At income tax rates between 5.5 percent and 6.5 percent that the majority of the industry’s workers pay in Connecticut, the state would recoup more than $7 million in income taxes annually along with roughly $2.5 million in sales taxes produced via direct purchases by tax credit recipients. That would cover only 23 cents of every dollar the state pays out in tax credits, however, producing an average annual deficit of $43.7 million.
More of that gap is made up in other ways, including additional spending by employees and vendors that ripples out through the economy. On those merits, DECD recommends keeping the film and digital tax credits in place on the backs of Blue Sky Studios alone, which has averaged $13.5 million in incentives annually since moving its digital animation studio to Greenwich in 2008 from White Plains, N.Y. Those tax credits have supported some 500 employees’ work on a movie pipeline that has produced two features each in the “Ice Age” and “Rio” series, and others like “The Peanuts Movie” and “Ferdinand” in late 2017.

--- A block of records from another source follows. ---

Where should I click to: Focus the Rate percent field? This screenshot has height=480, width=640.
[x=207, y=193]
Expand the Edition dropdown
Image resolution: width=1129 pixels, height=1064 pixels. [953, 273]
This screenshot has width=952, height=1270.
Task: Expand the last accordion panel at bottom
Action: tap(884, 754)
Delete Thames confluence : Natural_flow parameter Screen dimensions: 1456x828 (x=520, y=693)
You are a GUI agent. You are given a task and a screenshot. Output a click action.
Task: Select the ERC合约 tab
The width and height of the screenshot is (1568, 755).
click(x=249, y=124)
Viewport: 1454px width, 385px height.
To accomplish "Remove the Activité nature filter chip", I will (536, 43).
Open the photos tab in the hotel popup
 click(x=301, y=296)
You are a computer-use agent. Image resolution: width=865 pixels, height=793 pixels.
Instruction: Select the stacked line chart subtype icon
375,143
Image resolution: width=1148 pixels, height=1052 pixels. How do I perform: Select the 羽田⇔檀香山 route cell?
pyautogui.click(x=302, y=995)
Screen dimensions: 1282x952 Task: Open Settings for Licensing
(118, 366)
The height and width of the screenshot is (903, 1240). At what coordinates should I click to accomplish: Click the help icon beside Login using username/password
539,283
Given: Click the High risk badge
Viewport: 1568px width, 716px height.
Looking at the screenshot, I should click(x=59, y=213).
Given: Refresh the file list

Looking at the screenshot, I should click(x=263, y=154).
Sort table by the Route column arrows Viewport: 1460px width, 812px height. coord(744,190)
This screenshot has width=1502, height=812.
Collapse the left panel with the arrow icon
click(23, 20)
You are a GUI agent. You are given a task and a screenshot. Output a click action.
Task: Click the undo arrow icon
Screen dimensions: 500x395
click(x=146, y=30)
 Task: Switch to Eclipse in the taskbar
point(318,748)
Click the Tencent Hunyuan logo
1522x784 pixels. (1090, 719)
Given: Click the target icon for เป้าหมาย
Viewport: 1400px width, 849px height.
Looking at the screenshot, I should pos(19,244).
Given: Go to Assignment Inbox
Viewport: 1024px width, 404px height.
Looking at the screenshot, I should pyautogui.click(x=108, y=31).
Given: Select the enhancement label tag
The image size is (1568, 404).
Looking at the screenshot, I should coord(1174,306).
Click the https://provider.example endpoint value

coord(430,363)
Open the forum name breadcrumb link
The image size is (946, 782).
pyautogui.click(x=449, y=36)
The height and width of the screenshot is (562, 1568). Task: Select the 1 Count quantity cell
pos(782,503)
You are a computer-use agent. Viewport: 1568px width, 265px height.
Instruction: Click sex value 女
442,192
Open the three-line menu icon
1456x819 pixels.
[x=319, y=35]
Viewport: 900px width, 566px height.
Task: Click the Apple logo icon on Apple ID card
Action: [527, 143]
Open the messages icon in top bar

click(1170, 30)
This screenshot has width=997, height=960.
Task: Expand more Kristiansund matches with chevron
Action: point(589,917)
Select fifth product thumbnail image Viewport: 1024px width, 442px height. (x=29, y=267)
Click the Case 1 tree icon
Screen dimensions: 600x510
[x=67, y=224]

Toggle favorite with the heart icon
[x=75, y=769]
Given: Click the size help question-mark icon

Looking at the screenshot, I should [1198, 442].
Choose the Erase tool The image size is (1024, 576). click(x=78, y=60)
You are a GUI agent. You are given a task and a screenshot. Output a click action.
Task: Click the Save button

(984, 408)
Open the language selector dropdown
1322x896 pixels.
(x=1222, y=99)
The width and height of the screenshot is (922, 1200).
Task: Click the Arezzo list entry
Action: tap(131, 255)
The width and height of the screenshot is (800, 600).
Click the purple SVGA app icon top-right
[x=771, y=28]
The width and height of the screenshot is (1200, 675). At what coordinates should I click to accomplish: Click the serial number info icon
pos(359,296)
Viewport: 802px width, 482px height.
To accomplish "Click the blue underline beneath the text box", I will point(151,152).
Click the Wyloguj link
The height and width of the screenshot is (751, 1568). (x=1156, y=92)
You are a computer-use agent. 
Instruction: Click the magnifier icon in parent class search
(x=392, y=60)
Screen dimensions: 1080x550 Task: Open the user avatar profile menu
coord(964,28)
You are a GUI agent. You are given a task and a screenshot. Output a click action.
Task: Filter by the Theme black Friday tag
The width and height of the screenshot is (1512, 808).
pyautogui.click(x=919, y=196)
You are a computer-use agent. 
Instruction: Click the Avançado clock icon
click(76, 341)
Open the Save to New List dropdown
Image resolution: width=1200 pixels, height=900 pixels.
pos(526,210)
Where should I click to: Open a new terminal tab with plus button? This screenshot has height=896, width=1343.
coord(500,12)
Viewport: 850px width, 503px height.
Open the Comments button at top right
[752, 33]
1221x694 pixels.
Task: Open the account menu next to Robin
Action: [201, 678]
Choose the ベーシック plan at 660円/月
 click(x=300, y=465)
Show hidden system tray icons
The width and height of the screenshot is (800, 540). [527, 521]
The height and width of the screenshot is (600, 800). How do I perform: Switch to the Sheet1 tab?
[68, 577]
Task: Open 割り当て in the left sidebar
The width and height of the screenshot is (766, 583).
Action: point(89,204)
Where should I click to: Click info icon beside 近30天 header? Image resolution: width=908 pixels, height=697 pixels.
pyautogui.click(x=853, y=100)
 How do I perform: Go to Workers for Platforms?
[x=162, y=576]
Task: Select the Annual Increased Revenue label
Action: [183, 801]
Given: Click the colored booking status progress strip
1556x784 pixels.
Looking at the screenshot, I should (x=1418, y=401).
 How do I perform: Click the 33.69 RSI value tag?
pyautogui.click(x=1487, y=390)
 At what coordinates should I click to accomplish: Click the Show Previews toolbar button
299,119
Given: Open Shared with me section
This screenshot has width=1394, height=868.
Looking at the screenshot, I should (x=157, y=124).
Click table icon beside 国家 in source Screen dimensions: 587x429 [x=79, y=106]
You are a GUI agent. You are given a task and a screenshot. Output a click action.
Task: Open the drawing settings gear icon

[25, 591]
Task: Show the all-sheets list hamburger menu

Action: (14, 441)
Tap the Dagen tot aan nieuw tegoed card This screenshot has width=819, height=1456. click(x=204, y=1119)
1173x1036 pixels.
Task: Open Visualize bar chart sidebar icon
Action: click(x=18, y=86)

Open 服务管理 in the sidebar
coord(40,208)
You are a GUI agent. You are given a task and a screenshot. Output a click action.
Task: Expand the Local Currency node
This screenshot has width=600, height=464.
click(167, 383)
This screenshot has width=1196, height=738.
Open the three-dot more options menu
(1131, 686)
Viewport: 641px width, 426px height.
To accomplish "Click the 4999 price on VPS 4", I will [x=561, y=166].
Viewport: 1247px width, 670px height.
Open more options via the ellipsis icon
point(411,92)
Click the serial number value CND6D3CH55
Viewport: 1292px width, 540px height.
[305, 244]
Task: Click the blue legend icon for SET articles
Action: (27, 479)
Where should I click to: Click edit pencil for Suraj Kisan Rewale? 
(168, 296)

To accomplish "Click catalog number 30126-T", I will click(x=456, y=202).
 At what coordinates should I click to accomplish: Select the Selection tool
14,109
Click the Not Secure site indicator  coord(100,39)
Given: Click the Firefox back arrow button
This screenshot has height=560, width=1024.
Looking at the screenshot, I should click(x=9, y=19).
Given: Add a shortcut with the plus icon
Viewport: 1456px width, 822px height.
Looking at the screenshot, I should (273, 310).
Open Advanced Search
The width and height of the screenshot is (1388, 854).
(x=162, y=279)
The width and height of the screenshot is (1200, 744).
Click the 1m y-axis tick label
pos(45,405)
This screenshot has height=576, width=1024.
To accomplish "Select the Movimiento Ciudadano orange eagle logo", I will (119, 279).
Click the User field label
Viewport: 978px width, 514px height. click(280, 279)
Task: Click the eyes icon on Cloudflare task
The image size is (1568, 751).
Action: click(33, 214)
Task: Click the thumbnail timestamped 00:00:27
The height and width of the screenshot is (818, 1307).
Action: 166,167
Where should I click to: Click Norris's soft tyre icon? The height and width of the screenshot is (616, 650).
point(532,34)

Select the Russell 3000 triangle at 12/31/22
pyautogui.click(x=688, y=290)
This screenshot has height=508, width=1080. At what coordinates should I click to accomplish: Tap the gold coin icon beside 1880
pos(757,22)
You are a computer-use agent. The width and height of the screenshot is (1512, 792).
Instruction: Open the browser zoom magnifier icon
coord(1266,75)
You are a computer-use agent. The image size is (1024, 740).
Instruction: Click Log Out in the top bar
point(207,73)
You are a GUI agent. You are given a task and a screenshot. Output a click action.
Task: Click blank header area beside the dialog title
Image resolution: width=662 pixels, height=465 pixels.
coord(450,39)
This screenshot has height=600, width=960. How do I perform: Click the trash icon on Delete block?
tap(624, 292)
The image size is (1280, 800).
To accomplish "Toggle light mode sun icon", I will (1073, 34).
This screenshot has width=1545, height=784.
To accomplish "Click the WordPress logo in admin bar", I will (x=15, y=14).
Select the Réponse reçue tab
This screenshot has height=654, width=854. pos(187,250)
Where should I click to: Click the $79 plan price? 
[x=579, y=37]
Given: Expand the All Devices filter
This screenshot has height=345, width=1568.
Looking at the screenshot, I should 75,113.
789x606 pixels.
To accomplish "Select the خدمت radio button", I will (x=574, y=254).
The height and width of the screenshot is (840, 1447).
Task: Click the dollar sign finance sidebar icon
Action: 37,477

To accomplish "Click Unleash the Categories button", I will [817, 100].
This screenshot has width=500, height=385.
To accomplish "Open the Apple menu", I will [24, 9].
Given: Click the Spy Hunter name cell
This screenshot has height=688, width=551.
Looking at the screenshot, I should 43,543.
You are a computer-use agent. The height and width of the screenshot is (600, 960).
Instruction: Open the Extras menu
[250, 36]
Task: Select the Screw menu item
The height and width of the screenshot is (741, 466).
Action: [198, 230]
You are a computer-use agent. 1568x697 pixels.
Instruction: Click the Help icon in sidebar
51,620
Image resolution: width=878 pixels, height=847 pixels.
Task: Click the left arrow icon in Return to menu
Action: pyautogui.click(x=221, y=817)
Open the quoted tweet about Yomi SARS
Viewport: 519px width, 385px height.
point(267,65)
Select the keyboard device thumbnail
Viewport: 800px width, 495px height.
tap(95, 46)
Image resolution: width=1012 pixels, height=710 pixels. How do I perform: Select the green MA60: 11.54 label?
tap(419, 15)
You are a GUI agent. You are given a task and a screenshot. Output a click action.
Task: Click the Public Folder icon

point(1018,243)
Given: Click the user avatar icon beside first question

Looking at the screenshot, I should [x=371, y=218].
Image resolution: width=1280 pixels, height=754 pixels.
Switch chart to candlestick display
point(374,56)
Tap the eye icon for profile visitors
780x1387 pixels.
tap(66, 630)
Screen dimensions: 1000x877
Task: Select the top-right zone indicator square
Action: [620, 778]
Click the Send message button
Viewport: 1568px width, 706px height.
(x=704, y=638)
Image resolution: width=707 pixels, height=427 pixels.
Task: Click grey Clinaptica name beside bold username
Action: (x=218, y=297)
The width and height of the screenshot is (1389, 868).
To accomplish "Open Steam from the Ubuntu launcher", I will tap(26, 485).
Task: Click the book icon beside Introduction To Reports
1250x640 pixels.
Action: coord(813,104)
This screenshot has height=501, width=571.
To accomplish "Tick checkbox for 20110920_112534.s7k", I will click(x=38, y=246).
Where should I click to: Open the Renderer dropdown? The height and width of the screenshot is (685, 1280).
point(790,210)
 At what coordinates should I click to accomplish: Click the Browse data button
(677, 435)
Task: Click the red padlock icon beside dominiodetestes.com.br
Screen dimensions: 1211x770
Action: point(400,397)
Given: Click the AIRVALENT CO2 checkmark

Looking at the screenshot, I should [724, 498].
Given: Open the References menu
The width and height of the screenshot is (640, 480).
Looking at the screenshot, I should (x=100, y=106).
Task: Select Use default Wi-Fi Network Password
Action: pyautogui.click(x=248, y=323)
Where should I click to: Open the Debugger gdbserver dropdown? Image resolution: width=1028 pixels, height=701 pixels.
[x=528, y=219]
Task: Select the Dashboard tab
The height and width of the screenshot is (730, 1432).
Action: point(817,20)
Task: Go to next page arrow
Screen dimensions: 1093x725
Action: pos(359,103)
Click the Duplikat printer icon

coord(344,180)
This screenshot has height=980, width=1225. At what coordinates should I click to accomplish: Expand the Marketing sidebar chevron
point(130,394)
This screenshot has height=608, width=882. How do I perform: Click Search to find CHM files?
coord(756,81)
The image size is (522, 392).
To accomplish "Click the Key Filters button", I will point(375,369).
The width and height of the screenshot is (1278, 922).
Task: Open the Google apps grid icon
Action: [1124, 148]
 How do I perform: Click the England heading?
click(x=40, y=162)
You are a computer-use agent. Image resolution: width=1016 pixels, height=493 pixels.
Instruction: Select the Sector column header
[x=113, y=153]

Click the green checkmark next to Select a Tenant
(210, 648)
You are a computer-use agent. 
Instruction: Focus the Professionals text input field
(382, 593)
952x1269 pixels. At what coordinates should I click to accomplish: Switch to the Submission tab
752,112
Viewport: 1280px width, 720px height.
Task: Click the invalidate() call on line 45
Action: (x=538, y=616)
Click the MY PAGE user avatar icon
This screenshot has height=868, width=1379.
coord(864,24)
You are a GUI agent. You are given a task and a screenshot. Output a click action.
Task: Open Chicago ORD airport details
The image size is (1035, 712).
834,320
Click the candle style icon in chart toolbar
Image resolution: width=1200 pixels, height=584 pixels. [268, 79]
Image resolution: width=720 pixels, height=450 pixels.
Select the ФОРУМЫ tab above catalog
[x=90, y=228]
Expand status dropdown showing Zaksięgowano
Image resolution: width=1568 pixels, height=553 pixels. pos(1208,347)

Other entities maintain large numbers of Connecticut jobs in part or wholly due to the credits, including NBC and WWE in Stamford and ESPN in Bristol. The three film tax credit programs have produced ancillary investments in educational programs at colleges to train people to work in film, television and digital animation industries, DECD staff notes in the department’s annual report released in February.

Expanding vocational schools, say, or addressing our crumbling highways might produce more tangible results, but movie stars seem to send tingles down the legs of our politicians.

Sad.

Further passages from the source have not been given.